WHAT YOU WILL DO - Each line of the listing that contains "folder" should be found and copied.
╭──
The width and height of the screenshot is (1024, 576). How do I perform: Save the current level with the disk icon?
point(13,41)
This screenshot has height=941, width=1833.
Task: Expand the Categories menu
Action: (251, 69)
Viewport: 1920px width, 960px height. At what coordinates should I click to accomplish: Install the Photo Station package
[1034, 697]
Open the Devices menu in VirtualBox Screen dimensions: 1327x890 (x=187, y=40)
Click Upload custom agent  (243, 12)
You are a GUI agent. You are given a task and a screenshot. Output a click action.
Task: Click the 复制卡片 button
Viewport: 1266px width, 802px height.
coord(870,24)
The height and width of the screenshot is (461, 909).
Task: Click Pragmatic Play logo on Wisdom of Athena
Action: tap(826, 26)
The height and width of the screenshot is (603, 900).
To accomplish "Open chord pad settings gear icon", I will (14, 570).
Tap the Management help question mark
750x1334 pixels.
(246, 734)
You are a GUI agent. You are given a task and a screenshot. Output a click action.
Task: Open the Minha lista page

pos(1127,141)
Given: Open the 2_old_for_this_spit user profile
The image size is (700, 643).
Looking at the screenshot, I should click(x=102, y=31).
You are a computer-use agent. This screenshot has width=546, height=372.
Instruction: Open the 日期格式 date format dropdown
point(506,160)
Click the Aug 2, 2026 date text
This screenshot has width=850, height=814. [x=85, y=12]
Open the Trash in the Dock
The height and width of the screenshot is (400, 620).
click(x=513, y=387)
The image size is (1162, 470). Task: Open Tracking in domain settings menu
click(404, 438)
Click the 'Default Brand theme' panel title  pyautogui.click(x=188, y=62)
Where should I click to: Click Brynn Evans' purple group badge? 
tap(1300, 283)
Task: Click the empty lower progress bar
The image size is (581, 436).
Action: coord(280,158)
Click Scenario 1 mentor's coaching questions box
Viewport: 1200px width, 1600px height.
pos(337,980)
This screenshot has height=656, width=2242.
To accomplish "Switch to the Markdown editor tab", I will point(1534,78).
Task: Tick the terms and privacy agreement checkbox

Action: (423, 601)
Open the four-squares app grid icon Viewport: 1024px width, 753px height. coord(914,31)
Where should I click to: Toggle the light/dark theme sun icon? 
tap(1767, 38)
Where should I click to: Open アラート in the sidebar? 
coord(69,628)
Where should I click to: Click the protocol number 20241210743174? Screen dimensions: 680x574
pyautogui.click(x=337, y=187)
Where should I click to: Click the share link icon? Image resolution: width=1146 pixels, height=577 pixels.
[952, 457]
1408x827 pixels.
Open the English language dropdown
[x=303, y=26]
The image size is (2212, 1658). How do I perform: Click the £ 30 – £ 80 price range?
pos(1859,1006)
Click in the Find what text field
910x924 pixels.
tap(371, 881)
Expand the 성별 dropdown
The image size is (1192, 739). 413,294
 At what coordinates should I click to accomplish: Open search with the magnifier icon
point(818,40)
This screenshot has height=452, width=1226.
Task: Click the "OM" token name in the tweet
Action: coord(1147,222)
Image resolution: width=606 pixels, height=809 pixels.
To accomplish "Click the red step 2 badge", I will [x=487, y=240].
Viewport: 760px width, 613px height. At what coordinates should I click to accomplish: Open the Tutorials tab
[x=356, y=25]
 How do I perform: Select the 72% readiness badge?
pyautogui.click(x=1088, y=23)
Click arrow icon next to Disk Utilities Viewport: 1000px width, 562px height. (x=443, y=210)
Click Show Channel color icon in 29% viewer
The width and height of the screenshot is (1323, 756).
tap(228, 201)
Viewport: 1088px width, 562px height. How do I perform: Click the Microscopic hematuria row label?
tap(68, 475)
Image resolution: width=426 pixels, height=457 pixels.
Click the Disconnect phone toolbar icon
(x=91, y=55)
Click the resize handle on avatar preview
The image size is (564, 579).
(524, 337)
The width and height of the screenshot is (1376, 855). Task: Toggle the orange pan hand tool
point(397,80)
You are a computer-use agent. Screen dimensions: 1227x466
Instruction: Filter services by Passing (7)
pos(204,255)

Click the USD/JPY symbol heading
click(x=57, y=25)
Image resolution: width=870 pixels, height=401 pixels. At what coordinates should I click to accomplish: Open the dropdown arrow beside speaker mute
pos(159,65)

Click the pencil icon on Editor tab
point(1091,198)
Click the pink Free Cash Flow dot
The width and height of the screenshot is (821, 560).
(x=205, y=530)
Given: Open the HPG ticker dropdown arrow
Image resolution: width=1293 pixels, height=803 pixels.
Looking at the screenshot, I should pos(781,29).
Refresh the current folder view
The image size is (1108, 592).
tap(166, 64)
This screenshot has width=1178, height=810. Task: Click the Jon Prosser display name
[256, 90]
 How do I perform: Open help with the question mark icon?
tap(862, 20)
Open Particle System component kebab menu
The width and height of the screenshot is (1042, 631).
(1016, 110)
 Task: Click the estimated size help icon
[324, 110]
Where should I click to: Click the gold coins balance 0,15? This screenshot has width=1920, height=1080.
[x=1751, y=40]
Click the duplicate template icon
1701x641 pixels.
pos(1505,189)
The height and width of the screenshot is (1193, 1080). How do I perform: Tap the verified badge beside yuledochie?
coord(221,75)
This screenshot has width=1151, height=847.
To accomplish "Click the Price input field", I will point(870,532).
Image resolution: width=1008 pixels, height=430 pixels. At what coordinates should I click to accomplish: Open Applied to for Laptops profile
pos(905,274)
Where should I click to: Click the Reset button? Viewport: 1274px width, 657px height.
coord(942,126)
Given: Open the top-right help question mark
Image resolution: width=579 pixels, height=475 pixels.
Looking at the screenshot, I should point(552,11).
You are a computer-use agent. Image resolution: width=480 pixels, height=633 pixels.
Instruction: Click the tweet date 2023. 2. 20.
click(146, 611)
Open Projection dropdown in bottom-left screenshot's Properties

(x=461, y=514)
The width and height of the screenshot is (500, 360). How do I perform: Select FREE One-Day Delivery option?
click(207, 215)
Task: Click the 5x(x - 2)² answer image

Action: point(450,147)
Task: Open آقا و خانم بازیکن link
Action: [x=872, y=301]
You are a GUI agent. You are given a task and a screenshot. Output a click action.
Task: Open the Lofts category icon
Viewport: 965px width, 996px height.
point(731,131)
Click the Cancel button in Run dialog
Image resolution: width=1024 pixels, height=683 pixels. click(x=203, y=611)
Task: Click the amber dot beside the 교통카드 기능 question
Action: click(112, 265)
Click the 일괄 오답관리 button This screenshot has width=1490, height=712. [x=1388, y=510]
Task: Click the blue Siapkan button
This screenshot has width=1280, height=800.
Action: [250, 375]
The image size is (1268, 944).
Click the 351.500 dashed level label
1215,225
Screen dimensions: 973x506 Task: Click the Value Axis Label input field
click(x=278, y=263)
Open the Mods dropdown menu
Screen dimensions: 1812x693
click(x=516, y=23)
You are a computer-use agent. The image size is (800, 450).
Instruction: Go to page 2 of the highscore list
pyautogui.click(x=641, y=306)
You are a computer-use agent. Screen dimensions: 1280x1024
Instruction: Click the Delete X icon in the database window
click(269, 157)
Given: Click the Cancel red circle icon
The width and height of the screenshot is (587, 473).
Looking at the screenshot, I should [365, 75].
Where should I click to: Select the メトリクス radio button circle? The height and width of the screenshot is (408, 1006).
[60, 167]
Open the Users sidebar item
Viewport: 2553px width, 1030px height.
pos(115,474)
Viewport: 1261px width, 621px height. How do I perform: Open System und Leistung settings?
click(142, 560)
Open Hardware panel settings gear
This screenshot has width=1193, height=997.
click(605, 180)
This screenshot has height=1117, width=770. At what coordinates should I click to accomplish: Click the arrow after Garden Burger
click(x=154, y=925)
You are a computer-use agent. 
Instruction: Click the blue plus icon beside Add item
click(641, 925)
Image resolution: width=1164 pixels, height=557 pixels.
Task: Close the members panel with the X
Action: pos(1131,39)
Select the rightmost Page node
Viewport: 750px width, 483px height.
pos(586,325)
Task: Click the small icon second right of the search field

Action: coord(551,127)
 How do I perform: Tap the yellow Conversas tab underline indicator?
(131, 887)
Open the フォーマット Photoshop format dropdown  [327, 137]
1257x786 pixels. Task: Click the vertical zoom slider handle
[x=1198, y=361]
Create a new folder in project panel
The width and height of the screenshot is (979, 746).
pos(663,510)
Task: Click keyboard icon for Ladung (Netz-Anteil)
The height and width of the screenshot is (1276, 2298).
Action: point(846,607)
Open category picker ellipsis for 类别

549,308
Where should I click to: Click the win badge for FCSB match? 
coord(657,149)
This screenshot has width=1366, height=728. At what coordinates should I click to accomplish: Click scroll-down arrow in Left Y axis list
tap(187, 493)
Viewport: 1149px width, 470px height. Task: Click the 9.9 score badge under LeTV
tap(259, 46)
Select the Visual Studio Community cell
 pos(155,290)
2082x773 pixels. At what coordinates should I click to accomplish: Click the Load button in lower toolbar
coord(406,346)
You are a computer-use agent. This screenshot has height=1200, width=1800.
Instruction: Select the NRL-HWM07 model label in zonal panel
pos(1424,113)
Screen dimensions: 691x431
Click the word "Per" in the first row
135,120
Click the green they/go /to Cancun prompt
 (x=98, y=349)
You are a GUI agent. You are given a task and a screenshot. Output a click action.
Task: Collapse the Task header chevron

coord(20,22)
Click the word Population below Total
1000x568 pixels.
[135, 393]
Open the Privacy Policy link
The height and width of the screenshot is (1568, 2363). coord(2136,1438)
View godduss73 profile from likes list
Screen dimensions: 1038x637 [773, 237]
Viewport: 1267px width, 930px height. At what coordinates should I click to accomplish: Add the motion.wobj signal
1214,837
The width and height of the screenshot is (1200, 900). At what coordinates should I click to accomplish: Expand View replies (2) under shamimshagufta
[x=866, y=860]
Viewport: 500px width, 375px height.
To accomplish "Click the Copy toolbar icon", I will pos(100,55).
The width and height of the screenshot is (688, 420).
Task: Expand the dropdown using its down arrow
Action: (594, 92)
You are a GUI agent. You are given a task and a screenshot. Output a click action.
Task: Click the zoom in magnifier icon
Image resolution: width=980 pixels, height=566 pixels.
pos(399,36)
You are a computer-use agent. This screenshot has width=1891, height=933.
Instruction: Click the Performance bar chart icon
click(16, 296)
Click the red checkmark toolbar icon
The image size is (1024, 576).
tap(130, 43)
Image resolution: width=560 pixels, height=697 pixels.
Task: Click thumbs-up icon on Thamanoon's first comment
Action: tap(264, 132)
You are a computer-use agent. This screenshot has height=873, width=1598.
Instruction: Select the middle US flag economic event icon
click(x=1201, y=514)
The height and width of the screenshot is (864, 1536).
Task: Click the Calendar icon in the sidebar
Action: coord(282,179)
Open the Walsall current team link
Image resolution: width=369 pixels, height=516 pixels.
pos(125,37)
╰──
RESPONSE TO THIS EXERCISE -
Refresh the current folder view
Create a new folder in project panel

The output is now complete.